“No translation,” a senior Moroccan higher education official said to me a few weeks ago, as we talked about postdoctoral research seminars; “Moroccans have got to learn to speak English if they want to join the international world of research.” And almost any other corner of today’s world, too. Whether we like it or not (and there are days when I like it not at all), English is taking the place of many other languages in the international market place by virtue of its simple currency in IT, labour mobility, social media, telecommunications, scientific research and even trans-regional Islam). It is easy to miss this in Morocco where French still seems to hold sway, still by a large margin the most spoken of second languages, but the same thing is happening here too. The French language, it seems to me, is a little like Wile E. Coyote in Roadrunner, the character who repeatedly runs over the edge of the cliff and keeps running, in mid-air – until he looks down.
Research commissioned by the British Council from Euromonitor last year suggests a 12% wage premium for English-speakers in Morocco. The Minister of Higher Education told the Economic and Social Council that in his view English is the key to solving graduate unemployment: this is a view we share with careful optimism, and are working with several universities on English for Employment programmes. But what I find very striking is that the impetus comes from Moroccan institutions and individuals rather than from us.
I imagine that this worries the champions of the French language, and is presumably one of the factors lying behind the massive investment France is making in education in Morocco. Last December the French Minister of Education announced an investment in Morocco of 50,000,000 euros in the establishment of Masters’ courses, PhDs and so forth in teaching French as a foreign language. (Go back and read that sentence again, and think about it.) More recently President Hollande announced the establishment various institutions, including four branches of Grandes Ecoles, of INSA, and ENA, a faculty of medicine at Agadir, a school of Architecture at RIU and a massive investment in skills training.
Taken all together, this is a serious attempt to maintain French as the preferred language (and France as the preferred source) of Higher Education in Morocco of which, as M Fries, the French Ambassador, remarked, the purpose is to consolidate France’s position as partner of reference and source of inspiration for Morocco. So too is the recent appointment of a very distinguished Moroccan university president to head the university section of la Francophonie. There can be no doubt that, apart from its tangible importance to France, a francophone Morocco is of huge symbolic importance to France’s self-image.

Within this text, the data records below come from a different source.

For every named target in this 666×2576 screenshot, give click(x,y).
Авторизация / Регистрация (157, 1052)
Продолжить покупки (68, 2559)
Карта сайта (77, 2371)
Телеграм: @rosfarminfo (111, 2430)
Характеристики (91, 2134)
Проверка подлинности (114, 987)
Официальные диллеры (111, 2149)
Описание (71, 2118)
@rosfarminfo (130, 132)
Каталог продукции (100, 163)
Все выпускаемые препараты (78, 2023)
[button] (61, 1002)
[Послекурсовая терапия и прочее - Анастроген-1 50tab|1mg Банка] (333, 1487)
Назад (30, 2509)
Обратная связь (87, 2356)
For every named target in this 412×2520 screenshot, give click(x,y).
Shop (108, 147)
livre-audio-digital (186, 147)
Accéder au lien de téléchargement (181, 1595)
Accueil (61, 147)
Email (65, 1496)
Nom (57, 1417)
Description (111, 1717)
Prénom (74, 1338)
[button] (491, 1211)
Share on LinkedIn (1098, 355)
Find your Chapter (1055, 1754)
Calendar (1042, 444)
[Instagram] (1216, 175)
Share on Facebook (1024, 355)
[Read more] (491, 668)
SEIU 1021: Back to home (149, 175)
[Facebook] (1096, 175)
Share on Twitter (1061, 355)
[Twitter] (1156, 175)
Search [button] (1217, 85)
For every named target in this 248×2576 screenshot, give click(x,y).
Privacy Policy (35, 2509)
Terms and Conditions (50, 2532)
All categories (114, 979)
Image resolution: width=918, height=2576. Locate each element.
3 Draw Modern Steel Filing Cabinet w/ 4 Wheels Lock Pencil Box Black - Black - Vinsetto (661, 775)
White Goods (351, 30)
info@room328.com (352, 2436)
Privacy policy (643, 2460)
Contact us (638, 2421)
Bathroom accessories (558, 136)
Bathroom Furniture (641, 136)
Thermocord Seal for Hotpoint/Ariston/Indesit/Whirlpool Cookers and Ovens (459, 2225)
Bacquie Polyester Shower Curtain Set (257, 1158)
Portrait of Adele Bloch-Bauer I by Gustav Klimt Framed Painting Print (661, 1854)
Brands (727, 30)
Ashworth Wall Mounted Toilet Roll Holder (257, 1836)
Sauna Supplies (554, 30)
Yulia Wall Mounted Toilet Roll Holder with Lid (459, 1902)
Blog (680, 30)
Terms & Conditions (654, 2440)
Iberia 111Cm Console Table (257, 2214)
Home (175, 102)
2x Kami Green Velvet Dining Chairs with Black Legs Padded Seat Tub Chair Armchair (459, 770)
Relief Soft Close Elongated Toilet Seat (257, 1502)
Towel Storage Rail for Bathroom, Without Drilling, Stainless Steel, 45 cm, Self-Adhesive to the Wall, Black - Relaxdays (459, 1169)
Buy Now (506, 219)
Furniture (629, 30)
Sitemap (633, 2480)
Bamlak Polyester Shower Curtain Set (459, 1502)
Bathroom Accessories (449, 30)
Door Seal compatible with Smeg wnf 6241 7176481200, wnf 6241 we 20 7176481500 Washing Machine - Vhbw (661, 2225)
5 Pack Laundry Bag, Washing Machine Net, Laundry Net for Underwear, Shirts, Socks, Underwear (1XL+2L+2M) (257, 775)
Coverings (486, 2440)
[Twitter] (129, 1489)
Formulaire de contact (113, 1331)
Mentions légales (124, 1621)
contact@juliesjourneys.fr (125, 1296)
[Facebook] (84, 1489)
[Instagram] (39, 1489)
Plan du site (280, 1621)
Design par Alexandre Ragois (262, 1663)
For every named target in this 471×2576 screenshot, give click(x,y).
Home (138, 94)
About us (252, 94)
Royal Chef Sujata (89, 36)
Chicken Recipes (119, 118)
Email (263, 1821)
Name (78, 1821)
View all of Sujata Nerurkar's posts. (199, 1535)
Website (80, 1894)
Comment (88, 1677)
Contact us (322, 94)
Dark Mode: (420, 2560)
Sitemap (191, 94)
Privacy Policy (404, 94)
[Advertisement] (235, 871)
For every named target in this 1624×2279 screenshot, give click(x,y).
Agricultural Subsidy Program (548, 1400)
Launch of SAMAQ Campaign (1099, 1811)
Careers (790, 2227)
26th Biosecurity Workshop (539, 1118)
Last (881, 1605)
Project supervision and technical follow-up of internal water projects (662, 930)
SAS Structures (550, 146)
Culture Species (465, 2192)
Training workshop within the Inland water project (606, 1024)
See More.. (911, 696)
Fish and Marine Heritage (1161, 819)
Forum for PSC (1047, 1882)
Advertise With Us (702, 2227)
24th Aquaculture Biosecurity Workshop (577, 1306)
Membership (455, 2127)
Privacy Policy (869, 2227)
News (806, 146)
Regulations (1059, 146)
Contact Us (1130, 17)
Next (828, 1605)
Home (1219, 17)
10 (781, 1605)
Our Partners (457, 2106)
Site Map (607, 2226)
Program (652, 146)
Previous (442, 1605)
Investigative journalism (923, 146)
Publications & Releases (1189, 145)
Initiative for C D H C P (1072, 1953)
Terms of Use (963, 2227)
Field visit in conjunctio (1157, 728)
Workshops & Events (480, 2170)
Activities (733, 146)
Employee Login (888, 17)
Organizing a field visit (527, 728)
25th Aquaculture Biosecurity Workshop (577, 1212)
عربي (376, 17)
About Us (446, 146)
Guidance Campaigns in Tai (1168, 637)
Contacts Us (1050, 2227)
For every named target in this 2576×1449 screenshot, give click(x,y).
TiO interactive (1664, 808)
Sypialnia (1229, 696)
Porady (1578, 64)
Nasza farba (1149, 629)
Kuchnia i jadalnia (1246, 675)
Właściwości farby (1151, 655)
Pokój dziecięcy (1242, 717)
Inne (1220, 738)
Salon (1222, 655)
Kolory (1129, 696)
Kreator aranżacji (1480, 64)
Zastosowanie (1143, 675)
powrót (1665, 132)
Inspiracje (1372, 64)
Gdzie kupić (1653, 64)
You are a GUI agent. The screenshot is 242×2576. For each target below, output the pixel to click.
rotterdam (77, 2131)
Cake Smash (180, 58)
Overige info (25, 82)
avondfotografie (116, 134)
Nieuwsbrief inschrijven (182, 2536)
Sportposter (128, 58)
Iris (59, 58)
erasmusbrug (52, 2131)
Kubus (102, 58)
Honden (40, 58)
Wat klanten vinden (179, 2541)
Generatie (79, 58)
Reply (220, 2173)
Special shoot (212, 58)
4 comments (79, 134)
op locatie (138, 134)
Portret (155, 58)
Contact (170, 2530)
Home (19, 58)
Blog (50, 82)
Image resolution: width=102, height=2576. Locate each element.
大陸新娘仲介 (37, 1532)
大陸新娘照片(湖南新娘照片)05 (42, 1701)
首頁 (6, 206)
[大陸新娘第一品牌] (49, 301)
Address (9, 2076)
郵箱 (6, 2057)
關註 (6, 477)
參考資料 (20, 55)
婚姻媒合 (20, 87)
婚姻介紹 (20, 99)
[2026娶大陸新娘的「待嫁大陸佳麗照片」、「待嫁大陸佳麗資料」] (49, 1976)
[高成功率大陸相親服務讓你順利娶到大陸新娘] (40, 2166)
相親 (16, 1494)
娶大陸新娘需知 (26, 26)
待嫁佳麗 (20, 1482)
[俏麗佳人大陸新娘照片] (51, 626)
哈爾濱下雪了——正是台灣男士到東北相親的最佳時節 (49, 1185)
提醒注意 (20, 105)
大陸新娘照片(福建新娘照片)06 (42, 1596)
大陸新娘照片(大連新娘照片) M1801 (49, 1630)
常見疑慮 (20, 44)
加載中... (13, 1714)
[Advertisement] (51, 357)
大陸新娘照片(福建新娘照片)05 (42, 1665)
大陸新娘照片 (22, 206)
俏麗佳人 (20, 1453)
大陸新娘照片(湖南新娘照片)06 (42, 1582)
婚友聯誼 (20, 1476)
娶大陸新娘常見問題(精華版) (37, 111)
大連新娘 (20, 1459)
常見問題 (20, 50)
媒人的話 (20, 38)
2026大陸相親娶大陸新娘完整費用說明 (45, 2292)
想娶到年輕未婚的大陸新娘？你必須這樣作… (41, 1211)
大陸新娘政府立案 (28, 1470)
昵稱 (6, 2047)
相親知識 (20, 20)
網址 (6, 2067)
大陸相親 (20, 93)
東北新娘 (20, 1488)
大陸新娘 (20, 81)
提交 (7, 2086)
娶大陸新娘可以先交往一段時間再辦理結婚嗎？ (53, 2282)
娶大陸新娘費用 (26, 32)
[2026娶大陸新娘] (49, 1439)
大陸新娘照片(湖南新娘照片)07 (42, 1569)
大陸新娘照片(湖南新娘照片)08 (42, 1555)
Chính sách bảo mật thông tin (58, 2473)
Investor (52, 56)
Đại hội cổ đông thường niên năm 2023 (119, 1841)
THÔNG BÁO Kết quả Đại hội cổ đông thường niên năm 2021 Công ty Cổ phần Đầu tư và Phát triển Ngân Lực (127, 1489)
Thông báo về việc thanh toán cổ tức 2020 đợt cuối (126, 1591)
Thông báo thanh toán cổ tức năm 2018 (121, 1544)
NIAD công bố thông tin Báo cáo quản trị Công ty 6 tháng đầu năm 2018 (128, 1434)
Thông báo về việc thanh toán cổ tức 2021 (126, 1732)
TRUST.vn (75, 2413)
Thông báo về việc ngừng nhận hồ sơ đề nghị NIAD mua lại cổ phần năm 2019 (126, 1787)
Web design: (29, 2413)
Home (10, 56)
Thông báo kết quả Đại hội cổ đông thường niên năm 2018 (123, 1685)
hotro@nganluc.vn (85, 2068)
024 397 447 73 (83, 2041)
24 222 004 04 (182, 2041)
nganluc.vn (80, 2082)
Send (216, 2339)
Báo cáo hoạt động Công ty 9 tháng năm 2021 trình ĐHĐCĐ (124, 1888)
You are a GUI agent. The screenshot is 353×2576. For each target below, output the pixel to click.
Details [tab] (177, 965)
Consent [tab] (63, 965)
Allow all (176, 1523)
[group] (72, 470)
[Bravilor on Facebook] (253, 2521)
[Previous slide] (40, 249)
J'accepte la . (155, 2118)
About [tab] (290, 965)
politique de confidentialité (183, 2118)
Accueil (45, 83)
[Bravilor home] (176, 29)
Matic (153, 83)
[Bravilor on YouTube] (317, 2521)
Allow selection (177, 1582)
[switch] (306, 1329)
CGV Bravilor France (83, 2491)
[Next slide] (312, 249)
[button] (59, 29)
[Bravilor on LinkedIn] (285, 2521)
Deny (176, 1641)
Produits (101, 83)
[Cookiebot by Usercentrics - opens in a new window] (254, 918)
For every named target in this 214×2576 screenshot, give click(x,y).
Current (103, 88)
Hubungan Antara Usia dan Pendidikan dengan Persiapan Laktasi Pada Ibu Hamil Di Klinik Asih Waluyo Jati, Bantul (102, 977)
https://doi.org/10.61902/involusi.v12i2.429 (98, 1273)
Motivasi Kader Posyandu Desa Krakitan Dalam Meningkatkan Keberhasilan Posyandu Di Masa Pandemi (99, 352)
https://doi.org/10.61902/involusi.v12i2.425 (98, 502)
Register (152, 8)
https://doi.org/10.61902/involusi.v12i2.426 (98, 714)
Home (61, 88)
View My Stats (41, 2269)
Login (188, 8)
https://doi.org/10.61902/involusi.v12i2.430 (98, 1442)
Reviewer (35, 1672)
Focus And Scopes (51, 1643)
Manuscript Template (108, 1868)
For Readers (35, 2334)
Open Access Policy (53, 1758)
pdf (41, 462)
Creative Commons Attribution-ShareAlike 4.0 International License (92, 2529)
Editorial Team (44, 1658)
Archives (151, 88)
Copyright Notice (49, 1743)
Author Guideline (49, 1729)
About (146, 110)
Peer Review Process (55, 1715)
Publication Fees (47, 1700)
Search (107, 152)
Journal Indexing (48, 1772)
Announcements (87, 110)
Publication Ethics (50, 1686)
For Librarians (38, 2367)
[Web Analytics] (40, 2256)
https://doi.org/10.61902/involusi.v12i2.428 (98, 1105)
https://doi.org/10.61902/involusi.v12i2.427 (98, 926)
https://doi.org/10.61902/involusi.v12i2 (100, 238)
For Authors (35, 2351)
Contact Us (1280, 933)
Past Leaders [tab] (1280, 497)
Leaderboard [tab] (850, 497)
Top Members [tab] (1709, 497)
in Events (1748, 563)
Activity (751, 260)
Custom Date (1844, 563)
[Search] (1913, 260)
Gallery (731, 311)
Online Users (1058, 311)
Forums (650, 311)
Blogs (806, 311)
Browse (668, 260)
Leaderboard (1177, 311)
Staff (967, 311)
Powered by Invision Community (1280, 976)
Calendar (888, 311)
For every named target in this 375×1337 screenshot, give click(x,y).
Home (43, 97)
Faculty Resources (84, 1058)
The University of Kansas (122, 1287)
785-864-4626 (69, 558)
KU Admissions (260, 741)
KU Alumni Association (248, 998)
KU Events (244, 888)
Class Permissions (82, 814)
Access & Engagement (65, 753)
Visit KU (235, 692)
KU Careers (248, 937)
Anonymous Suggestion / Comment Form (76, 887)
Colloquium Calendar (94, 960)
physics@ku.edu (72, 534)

All of which sent me back to an article in Le Monde a few weeks ago[i]. Its headline speaks volumes: Le développement des cours en Anglais déchire le monde académique. If the example of their hexagonal parents is anything to go by, the new Moroccan branches of France’s Grande Ecoles will teach at least a quarter of their courses in English – and I suspect that proportion will grow quite fast. The article in Le Monde is about a terrific row splitting French academia over the use of English in French universities, where the battle-lines are clearly drawn. In the red corner is the Minister, Geneviève Fioraso, whose recent universities law allows the use of English as a medium of instruction in certain circumstances – circumstances which look as though they will prove quite elastic. She is supported by a group of French Nobel laureates and other distinguished scientists writing to Le Monde on May 8th, who declare that the whole world’s scientists use English to communicate, and see the new law as promoting the insertion of France into the world, and reinforcing its attractiveness. Mme Fioraso herself notes that France receives a mere 3,000 Indian students a year, commenting that (in this matter) nous sommes ridicules. Well, I certainly wouldn’t go that far, but it is a matter for serious reflection.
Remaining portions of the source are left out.